▶ _Exercise goal_
Scan the data for "pencil" and copy the lines it appears in.

===============

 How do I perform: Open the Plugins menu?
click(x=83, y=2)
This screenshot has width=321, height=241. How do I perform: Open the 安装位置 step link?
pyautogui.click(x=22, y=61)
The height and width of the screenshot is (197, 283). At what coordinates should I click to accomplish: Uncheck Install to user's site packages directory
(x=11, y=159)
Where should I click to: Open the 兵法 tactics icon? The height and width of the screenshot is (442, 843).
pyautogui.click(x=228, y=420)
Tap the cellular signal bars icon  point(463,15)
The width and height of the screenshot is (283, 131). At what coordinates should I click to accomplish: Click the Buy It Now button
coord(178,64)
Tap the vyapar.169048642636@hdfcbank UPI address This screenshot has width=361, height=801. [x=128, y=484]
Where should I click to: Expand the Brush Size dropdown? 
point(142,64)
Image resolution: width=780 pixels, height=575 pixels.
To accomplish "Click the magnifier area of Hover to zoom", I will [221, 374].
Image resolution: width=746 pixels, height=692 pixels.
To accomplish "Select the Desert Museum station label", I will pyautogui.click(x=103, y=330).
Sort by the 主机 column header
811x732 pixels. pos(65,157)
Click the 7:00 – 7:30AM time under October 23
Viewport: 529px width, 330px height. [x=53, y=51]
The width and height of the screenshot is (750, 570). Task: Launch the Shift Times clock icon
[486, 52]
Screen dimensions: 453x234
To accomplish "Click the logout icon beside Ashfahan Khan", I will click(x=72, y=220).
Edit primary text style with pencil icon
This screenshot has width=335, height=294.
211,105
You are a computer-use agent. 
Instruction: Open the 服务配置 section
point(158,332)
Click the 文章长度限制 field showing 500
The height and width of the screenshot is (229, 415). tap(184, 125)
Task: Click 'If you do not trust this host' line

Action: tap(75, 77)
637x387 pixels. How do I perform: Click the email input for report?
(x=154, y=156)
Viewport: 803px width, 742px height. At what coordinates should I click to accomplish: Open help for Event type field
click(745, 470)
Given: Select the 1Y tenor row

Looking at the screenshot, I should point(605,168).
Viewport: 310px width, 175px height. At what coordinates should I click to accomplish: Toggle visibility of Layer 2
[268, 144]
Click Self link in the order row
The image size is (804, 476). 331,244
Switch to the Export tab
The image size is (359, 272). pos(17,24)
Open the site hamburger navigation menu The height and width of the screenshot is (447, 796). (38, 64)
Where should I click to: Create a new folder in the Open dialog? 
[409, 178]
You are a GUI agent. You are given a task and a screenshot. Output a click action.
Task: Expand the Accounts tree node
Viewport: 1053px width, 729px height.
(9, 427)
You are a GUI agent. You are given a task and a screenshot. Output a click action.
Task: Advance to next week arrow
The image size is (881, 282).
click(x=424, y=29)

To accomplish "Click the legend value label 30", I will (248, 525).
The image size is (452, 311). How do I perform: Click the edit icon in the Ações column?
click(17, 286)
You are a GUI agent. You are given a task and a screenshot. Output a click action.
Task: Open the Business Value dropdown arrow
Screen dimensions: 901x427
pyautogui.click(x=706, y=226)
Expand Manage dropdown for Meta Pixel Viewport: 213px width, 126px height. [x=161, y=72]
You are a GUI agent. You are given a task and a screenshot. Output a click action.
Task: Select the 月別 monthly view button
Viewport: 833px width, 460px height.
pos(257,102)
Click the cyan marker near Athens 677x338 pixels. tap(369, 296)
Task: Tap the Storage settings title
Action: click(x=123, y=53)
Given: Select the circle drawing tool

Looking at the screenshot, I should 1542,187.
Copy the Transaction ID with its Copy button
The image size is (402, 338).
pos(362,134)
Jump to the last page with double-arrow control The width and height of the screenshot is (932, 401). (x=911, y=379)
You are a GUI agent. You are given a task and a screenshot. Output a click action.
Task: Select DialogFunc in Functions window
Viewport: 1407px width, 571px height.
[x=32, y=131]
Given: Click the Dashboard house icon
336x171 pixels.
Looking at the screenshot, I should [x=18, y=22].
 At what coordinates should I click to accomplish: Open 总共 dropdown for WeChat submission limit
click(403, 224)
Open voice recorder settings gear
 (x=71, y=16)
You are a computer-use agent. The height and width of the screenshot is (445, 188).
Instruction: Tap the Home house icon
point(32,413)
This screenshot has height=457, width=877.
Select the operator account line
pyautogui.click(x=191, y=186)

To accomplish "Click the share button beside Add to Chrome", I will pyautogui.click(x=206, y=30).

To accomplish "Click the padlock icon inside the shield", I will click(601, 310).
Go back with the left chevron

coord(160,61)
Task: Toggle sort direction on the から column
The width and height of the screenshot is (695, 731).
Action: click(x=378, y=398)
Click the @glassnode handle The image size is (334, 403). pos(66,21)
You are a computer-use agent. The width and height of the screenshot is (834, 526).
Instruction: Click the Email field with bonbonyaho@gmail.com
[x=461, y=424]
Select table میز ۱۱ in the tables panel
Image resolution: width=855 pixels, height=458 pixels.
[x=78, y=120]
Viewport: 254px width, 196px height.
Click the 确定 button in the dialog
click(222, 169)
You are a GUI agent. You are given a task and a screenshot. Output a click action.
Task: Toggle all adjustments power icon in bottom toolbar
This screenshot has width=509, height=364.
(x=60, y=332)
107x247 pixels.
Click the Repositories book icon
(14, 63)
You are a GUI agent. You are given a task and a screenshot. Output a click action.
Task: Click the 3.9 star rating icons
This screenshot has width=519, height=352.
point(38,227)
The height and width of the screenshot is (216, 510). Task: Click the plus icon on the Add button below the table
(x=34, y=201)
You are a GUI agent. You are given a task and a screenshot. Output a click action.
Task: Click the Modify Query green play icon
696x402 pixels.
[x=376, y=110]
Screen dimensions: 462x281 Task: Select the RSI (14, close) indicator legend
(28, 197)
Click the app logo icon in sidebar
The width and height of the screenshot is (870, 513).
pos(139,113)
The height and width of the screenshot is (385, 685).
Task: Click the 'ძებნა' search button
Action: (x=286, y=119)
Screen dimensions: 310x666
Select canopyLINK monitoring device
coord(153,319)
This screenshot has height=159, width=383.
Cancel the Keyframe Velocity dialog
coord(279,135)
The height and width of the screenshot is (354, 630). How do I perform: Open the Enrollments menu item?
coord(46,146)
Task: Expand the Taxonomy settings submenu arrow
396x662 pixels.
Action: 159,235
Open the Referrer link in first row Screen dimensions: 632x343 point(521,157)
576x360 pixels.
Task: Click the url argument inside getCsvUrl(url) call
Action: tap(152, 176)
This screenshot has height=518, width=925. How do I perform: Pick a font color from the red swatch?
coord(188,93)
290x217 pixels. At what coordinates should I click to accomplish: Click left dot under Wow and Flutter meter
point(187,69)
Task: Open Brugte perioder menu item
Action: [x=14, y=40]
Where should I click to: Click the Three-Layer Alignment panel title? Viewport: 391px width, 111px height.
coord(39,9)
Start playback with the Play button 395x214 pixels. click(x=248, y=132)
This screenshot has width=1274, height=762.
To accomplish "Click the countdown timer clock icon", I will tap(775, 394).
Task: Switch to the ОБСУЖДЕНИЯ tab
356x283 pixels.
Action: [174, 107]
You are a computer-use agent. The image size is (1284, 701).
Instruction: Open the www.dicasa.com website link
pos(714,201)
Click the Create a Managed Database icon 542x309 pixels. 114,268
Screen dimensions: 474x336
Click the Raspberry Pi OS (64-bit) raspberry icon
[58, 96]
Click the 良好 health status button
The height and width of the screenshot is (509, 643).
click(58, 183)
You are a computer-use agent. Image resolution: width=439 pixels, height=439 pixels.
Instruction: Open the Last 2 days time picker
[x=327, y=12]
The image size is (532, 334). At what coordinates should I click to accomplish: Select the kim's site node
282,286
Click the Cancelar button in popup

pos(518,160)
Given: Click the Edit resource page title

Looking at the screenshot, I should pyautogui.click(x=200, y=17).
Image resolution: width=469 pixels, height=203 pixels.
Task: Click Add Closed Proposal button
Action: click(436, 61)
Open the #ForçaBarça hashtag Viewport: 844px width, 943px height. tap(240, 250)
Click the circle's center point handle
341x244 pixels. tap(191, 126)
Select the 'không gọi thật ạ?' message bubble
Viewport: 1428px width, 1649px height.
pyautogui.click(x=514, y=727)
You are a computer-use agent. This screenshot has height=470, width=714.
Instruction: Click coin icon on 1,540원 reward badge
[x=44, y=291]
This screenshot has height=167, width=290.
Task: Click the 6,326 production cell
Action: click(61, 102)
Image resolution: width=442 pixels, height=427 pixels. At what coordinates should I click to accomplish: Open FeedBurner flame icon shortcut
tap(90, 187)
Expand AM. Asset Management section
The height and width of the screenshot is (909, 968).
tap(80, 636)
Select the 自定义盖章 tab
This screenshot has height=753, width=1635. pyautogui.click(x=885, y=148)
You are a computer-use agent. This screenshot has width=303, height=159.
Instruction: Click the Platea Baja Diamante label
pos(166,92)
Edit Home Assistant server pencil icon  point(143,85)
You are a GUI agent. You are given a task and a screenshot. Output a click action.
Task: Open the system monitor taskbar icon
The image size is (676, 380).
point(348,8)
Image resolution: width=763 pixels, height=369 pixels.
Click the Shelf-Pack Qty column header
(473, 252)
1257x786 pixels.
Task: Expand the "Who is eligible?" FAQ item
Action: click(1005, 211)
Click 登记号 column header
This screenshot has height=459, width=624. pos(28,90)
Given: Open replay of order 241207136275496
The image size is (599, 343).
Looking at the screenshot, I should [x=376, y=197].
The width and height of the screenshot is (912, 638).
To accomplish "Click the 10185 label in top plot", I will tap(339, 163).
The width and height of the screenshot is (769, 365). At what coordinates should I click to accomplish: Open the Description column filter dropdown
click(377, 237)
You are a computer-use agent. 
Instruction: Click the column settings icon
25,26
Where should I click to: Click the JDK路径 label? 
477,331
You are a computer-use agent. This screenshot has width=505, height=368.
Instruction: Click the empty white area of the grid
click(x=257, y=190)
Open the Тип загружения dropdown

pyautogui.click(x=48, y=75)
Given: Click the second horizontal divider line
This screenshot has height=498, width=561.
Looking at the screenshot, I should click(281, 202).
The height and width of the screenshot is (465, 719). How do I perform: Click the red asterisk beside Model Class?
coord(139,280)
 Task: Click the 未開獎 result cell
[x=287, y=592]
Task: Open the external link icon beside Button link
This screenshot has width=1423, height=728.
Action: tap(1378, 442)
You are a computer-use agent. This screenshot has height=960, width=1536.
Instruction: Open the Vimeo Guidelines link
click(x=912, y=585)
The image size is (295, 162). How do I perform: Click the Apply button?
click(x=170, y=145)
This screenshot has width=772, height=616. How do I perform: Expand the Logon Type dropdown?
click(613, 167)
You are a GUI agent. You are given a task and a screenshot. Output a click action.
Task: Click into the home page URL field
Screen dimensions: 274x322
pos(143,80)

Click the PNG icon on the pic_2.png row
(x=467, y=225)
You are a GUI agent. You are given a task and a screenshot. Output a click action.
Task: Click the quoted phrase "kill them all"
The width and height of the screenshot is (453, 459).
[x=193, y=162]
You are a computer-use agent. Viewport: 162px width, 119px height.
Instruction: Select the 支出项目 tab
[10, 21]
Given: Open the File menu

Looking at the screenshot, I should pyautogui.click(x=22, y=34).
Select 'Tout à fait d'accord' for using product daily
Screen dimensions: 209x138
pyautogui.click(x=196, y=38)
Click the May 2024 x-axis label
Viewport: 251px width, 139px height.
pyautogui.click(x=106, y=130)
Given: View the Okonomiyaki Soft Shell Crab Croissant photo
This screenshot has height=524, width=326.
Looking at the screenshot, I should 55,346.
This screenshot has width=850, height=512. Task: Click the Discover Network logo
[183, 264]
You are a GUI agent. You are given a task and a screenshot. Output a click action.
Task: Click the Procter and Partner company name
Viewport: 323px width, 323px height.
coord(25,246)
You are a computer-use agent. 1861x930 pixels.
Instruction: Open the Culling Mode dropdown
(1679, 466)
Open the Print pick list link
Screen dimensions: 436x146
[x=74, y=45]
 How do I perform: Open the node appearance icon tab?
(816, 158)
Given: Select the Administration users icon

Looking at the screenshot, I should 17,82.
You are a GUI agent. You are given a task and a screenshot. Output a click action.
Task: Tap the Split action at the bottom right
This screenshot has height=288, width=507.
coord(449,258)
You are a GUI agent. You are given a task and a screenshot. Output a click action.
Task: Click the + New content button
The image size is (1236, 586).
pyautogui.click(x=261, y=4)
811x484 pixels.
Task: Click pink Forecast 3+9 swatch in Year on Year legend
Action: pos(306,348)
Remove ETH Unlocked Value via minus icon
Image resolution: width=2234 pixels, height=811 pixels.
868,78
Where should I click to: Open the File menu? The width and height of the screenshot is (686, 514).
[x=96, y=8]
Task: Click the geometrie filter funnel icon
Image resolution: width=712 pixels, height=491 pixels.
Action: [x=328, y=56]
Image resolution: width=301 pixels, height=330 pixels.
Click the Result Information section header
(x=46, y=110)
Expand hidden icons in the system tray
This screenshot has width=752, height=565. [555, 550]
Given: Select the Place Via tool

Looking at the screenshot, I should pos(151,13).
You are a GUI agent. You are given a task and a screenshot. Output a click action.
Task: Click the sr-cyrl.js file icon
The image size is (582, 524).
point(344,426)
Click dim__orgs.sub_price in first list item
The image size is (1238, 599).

===============

▶ _Task response_
Edit primary text style with pencil icon
Edit Home Assistant server pencil icon  point(143,85)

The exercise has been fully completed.